The above two methods are used for integrating data and knowledge. However, they are mainly applied to tuning the hyperparameters of machine learning models and thus rarely are used to build surrogate models in the domain of engineering design. In this paper we develop a method for building surrogate models and conducting design optimization by integrating shape engineering knowledge and limited simulation data through Bayesian optimization (BO-DK4DO).

Method

Limited simulation data and engineering knowledge

  1. (1)

    Limited simulation data

Limited simulation data means that the data are inadequate to describe the design space for building an accurate surrogate model. This data commonly includes design variables and their corresponding performances. For the purposes of this work, a limited simulation dataset has the following characteristics:

  • The amount of data is limited

If a solution and its performances are regarded as a piece of data, the dataset only contains a few such pairs. However, there is no predetermined threshold value that determines whether a dataset is limited simulation data or not, this depends on the accuracy we want to achieve. For a 1-dimension Lipschitz-continuous function, which satisfies Eq. (1), the amount of data must reach \( \left({{\raise0.7ex\hbox{$C$} \!\mathord{\left/{\vphantom {C {2\epsilon}}}\right.\kern-0pt} \!\lower0.7ex\hbox{${2\epsilon}$}}} \right)^{2} \) to get a model that has the prediction error \( \epsilon \) (Brochu et al. 2010).

$$ || f\left( {x_{1} } \right) - f\left( {x_{2} } \right) || \le {\text{C}} || x_{1} - x_{2} ||$$
(1)

If we have a 1-dimension function and want to get a model has prediction error 0.05 (assuming C is 1), then we need 100 data records. From the above analysis, it can be said that all datasets are limited simulation data to some extent, since we always require higher accuracy.
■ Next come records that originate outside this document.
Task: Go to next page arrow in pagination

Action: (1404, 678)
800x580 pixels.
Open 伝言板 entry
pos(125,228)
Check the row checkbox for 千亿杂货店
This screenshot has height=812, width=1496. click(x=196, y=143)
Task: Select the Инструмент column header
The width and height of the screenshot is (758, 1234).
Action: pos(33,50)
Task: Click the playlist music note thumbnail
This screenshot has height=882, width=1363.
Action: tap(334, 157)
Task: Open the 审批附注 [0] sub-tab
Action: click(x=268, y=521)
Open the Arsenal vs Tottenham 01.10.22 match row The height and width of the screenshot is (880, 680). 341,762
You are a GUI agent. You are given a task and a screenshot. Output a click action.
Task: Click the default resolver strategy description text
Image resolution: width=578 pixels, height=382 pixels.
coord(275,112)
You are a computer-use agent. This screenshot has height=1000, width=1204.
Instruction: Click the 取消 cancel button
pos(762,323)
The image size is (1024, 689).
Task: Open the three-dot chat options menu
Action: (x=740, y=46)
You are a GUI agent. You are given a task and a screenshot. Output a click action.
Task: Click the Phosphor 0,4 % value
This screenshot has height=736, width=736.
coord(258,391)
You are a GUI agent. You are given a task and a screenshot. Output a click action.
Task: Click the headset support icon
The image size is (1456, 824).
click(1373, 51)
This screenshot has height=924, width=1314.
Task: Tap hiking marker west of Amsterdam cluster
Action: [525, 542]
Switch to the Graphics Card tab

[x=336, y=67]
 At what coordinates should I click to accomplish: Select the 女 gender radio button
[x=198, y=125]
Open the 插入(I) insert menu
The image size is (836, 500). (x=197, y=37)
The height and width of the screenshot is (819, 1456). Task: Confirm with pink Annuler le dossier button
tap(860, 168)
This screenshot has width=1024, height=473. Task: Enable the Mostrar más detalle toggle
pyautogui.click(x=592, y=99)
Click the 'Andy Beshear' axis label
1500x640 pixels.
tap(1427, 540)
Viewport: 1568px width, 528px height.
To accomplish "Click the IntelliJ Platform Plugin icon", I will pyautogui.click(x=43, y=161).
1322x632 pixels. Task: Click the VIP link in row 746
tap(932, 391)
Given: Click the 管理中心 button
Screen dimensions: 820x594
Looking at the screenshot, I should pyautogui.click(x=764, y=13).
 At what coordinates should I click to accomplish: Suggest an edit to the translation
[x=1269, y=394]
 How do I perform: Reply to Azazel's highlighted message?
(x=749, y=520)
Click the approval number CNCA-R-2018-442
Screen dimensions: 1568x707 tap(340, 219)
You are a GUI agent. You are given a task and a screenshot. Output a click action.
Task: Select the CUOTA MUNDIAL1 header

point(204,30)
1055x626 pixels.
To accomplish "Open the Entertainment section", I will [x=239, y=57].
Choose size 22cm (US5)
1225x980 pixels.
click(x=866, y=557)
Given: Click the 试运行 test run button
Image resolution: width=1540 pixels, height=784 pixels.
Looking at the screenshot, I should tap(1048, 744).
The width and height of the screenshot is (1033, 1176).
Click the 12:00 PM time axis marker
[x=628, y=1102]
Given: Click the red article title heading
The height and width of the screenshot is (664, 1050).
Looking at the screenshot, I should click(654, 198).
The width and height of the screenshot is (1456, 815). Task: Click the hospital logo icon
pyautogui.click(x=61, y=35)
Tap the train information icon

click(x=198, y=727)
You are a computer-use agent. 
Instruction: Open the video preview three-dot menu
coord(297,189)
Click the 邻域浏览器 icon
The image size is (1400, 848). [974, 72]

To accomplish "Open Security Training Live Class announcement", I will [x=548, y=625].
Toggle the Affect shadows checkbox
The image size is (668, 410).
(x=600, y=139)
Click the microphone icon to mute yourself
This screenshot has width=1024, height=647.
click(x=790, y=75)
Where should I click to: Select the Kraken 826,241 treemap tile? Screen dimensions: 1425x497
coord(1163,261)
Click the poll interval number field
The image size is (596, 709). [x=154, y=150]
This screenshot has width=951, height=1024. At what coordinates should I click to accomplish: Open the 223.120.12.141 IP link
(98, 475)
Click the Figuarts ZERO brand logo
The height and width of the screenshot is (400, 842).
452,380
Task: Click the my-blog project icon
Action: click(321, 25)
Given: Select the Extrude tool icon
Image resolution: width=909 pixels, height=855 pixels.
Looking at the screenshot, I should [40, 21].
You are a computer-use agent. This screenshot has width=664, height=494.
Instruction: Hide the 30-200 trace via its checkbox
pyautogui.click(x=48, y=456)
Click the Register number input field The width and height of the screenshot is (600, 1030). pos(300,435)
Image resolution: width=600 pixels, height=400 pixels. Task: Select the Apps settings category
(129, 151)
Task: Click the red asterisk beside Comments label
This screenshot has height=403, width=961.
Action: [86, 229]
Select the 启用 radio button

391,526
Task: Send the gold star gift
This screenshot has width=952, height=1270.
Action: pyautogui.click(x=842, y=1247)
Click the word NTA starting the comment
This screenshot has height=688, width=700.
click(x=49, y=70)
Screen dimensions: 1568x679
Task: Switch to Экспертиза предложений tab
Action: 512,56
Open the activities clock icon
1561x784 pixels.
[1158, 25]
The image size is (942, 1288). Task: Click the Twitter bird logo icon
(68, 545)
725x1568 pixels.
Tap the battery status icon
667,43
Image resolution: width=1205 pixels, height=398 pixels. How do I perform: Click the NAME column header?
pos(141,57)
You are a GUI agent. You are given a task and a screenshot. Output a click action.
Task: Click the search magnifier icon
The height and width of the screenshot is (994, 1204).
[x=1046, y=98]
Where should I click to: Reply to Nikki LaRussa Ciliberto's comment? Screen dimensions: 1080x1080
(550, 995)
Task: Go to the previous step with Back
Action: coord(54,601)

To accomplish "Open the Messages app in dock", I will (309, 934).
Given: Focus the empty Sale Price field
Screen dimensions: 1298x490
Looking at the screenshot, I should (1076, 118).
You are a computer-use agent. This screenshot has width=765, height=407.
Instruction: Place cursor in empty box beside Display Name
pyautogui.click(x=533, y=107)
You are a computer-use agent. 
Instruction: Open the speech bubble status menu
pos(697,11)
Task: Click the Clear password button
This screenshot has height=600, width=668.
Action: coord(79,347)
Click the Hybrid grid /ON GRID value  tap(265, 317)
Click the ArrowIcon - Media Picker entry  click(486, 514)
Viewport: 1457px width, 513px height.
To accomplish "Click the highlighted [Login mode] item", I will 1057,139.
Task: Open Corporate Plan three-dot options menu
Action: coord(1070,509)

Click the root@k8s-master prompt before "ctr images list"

  • The information is incomplete

A dataset must contain information about the mapping between design solutions and its performances. If a dataset contains a substantial number of data records that cover the entire design space, then it contains almost all information about the mapping. In contrast, if a dataset contains data records that only cover a portion of the design space, then it contains incomplete information about the mapping. When the amount of data is limited, the information contained is incomplete. When the amount of data is large, but the information is repeated, it will also lead to incomplete information.

In this work, we assume a zero-mean Gaussian process prior

$$ p(\varvec{f}|\varvec{X}) = N\left( {\varvec{f}|0,K\left( {\varvec{X},\varvec{X}} \right)} \right) $$
(2)

where \( \varvec{f} \) is a vector of the real performances of a solution \( \varvec{X} \).

Limited simulation data can be regarded as noisy observations \( \varvec{y} \) of the real values \( \varvec{f} \) of the performance because a simulation model will never accurately model all the details. The relationships between \( \varvec{f} \) and \( \varvec{y} \) follows a Gaussian distribution as shown in Eq. (3).

$$ p(\varvec{y}|\varvec{f}) = N\left( {\varvec{y} |\varvec{f},\sigma^{2} \varvec{I}} \right) $$
(3)

where \( \sigma \) is the variance of noise,\( \varvec{I} \) is the identity matrix, and \( \varvec{y} = \varvec{f} + \vartheta \), \( \vartheta \sim N\left( {0,\sigma^{2} } \right) \).

  1. (2)

    Shape engineering knowledge

Engineering knowledge plays a critical role in building surrogate models, especially when only limited simulation data are available. The knowledge is assumed to be correct in this paper, which is summarized by designers in long-term working. The definition of shape knowledge in this paper is the combination of monotonicity knowledge, which is monotonic in one or more piecewise domains. Monotonicity knowledge means that \( f(x) \) is monotonically decreasing or increasing against \( x \) over a specific range (Sill 1998). Table 1 shows more details about the monotonicity and shape engineering knowledge in formula, description and graph. In formula, we can see that monotonicity is a special case of shape when \( {\text{n}} = 1 \) and x conforms to monotonicity formula. In this paper, knowledge can be described in the form of rule. All the descriptions of monotonicity knowledge are listed in Table 1. Due to the diversity of shape engineering knowledge, we only list some of them.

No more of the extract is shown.